1. Two small metal spheres with masses 2.0g and 4.0g are tied together by a 5cm long massless string and are at rest on a frictionless table. Each sphere has a (mue)c charge.
The string is cut, what are the velocities of the sphere when they are far apart

I know two conservative qualities are at play, electric energy, and I'm not sure of the other

I tried using change under the curve with r being the variable (kQq/r) being equal to work and then said mv^2/2. However I can't articulate how I am sure this is the wrong approach.
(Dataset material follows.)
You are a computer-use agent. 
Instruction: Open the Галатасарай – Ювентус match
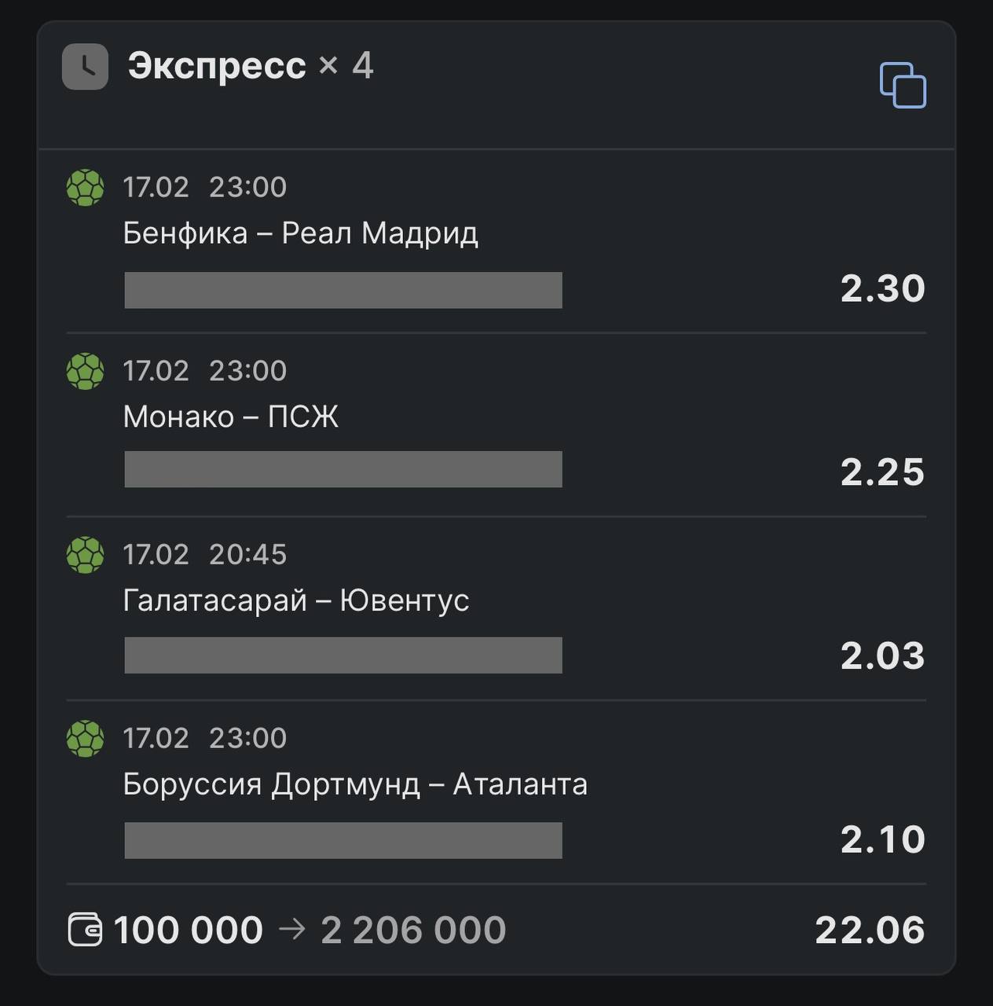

What is the right way/approach?

2. Oct 24, 2012

aralbrec

You have the right idea.

You want to look at the total energy of the system before and after.

Before:

total kinetic energy is zero (both spheres are at rest)
total potential energy is kqQ/R

After:

total kinetic energy is 0.5*m1*v1^2 + 0.5*m2*v2^2
total potential energy is zero

So you get this equation as a result:

total energy before = total energy after
kqQ/R = 0.5*m1*v1^2 + 0.5*m2*v2^2

but that's two unknowns (v1, v2) with only one equation.

You need another bit of information and that is the force each sphere experiences is the same for all time (action / reaction).

Look at each of the spheres:

F = m1*a1
F = m2*a2

In terms of velocity:

F*dt = m1*dv1
F*dt = m2*dv2

You should be able to integrate that, equate them, and come up with another relationship between v1 and v2.

It might be worthwhile to check the answer by doing it the hard way, if only for the exercise. F = ma, F=kqQ/R^2, find position of each sphere as function of time or perhaps velocity as a function of x. In either case you take the limit as t or x goes to infinity to find the final velocities.